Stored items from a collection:

•••

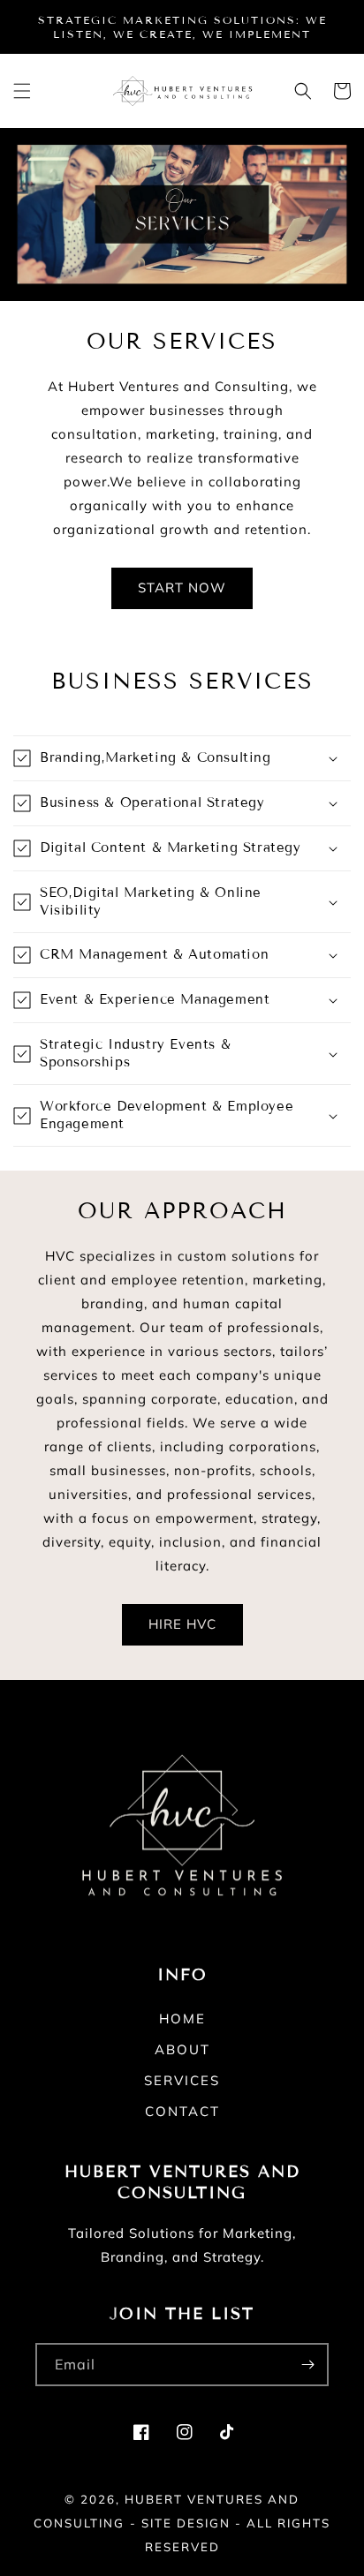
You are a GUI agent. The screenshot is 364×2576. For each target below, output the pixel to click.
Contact (182, 2111)
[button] (22, 91)
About (182, 2049)
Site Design (186, 2523)
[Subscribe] (307, 2364)
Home (182, 2018)
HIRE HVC (182, 1624)
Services (182, 2080)
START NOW (182, 587)
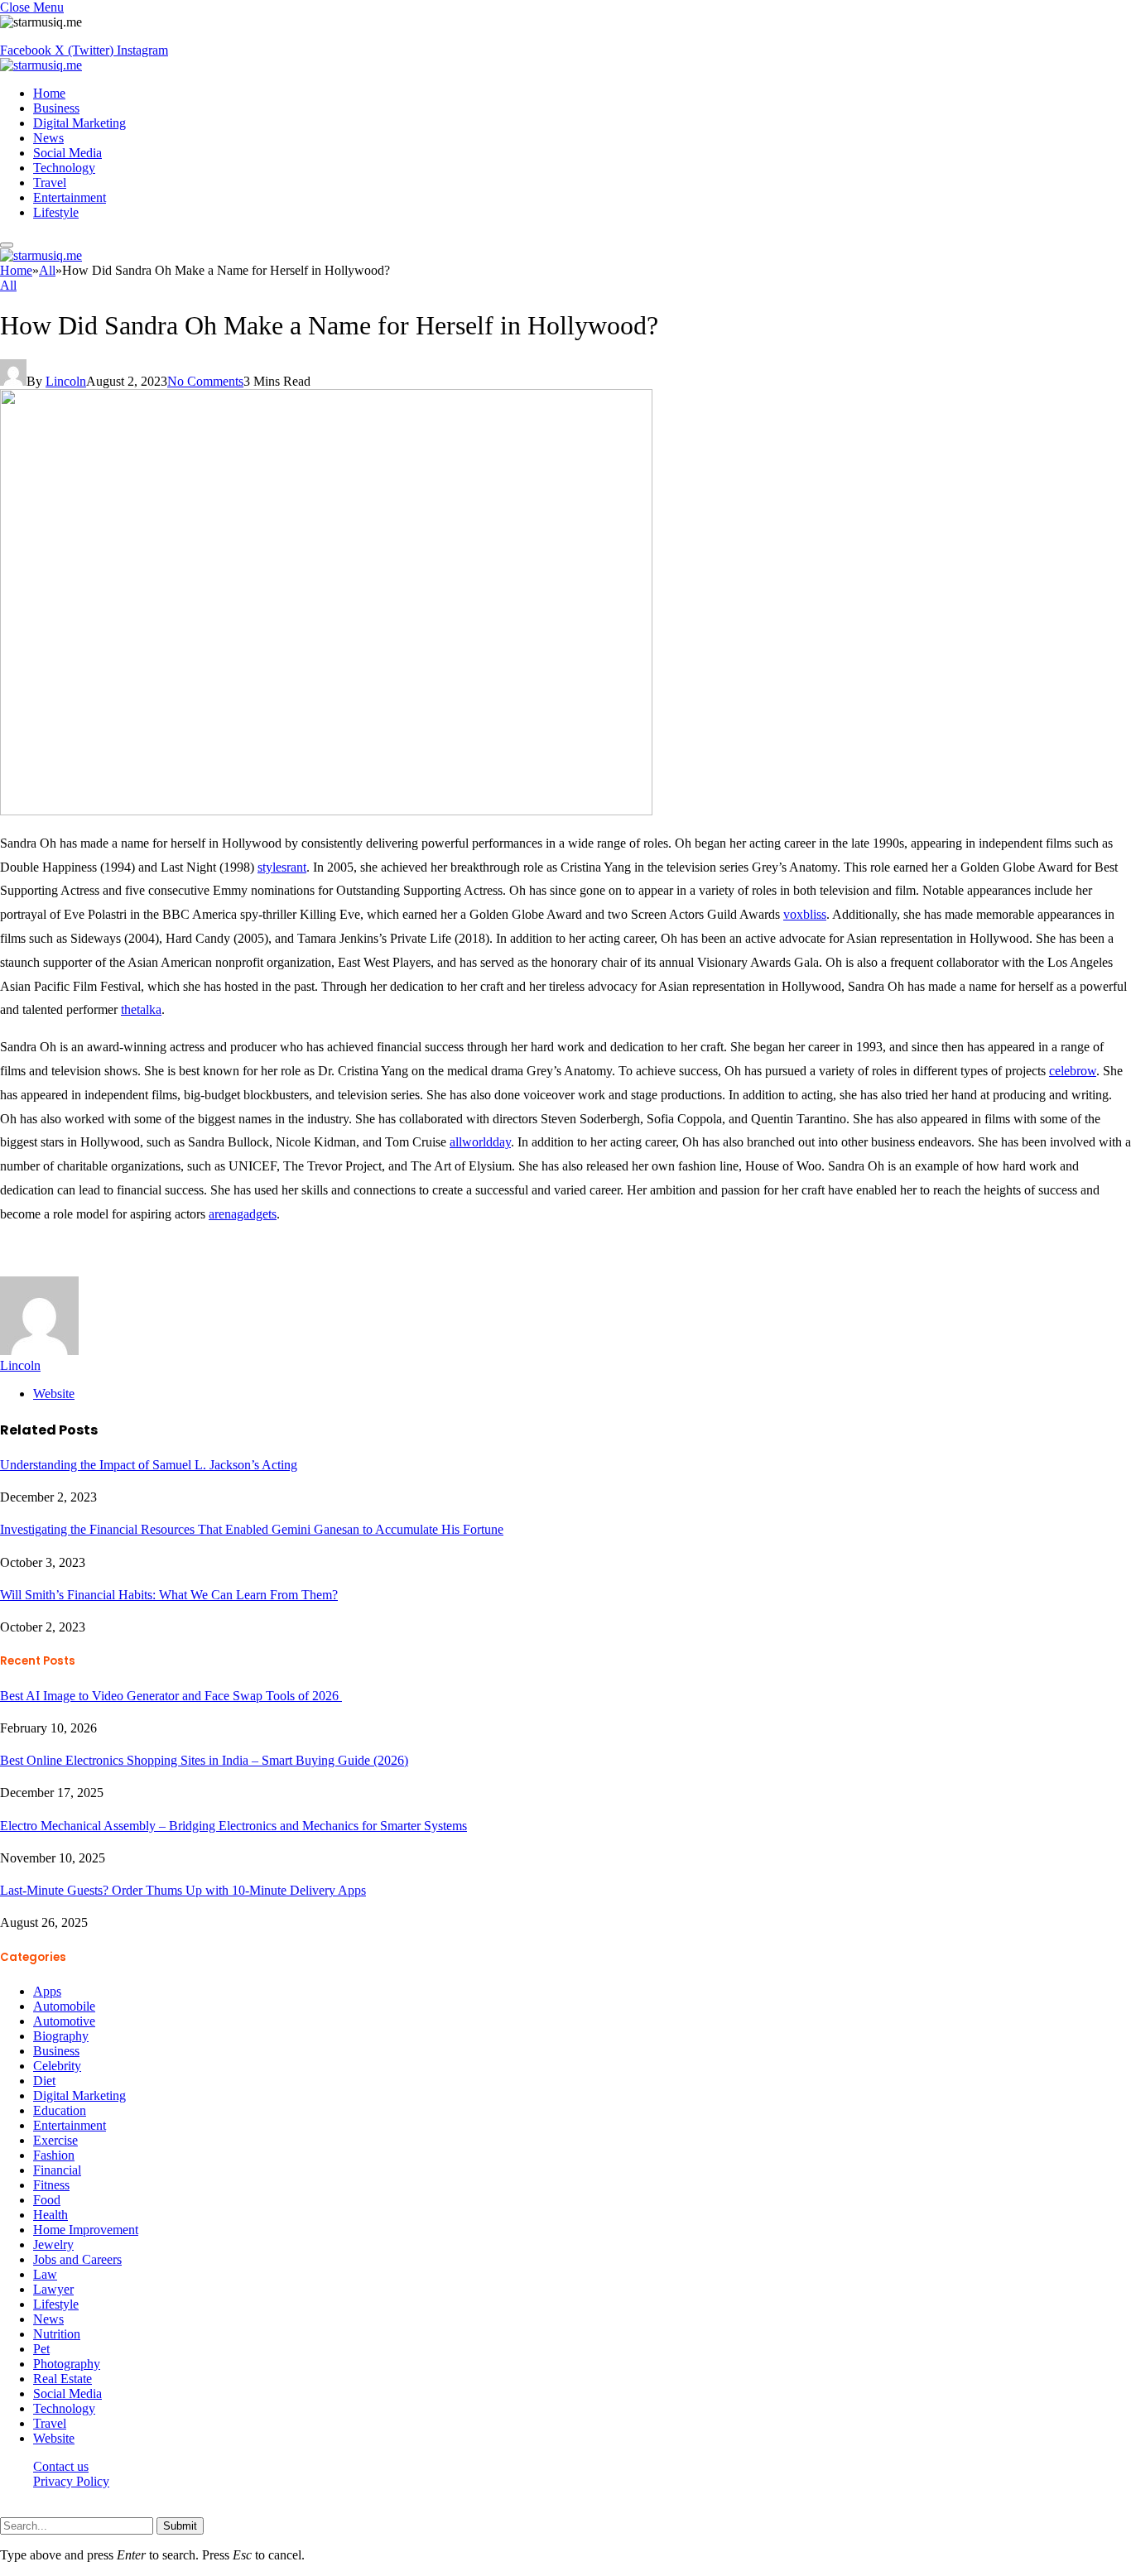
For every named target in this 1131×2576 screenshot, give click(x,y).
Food (46, 2200)
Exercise (55, 2140)
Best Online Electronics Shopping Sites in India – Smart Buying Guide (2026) (204, 1760)
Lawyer (53, 2289)
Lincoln (66, 381)
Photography (66, 2364)
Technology (64, 168)
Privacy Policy (71, 2481)
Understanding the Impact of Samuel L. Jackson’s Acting (148, 1465)
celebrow (1072, 1071)
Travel (49, 182)
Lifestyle (56, 212)
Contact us (61, 2466)
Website (54, 2438)
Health (50, 2215)
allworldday (480, 1142)
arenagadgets (243, 1214)
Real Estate (62, 2379)
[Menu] (6, 245)
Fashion (54, 2155)
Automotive (64, 2021)
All (8, 285)
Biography (61, 2036)
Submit (180, 2526)
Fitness (51, 2185)
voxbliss (804, 914)
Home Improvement (85, 2230)
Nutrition (56, 2334)
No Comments (205, 381)
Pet (41, 2349)
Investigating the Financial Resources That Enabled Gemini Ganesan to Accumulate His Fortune (251, 1529)
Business (56, 108)
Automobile (64, 2006)
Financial (57, 2170)
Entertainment (69, 197)
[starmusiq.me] (41, 65)
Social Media (67, 153)
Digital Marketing (79, 123)
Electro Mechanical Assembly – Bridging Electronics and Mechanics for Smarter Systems (233, 1826)
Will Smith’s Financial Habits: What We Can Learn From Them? (169, 1595)
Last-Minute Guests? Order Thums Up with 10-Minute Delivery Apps (183, 1890)
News (48, 138)
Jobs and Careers (77, 2259)
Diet (44, 2081)
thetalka (141, 1009)
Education (59, 2110)
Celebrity (57, 2066)
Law (45, 2274)
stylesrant (281, 867)
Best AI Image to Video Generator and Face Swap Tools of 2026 (171, 1696)
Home (49, 93)
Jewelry (53, 2244)
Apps (47, 1991)
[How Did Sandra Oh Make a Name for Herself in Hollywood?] (326, 811)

•••

Your task
All lines from the one containing "voxbliss (804, 914)" to the last line above should be reproduced exactly, and no other lines should be given.

Written reply
voxbliss (804, 914)
Home Improvement (85, 2230)
Nutrition (56, 2334)
No Comments (205, 381)
Pet (41, 2349)
Investigating the Financial Resources That Enabled Gemini Ganesan to Accumulate His Fortune (251, 1529)
Business (56, 108)
Automobile (64, 2006)
Financial (57, 2170)
Entertainment (69, 197)
[starmusiq.me] (41, 65)
Social Media (67, 153)
Digital Marketing (79, 123)
Electro Mechanical Assembly – Bridging Electronics and Mechanics for Smarter Systems (233, 1826)
Will Smith’s Financial Habits: What We Can Learn From Them? (169, 1595)
Last-Minute Guests? Order Thums Up with 10-Minute Delivery Apps (183, 1890)
News (48, 138)
Jobs and Careers (77, 2259)
Diet (44, 2081)
thetalka (141, 1009)
Education (59, 2110)
Celebrity (57, 2066)
Law (45, 2274)
stylesrant (281, 867)
Best AI Image to Video Generator and Face Swap Tools of 2026 (171, 1696)
Home (49, 93)
Jewelry (53, 2244)
Apps (47, 1991)
[How Did Sandra Oh Make a Name for Herself in Hollywood?] (326, 811)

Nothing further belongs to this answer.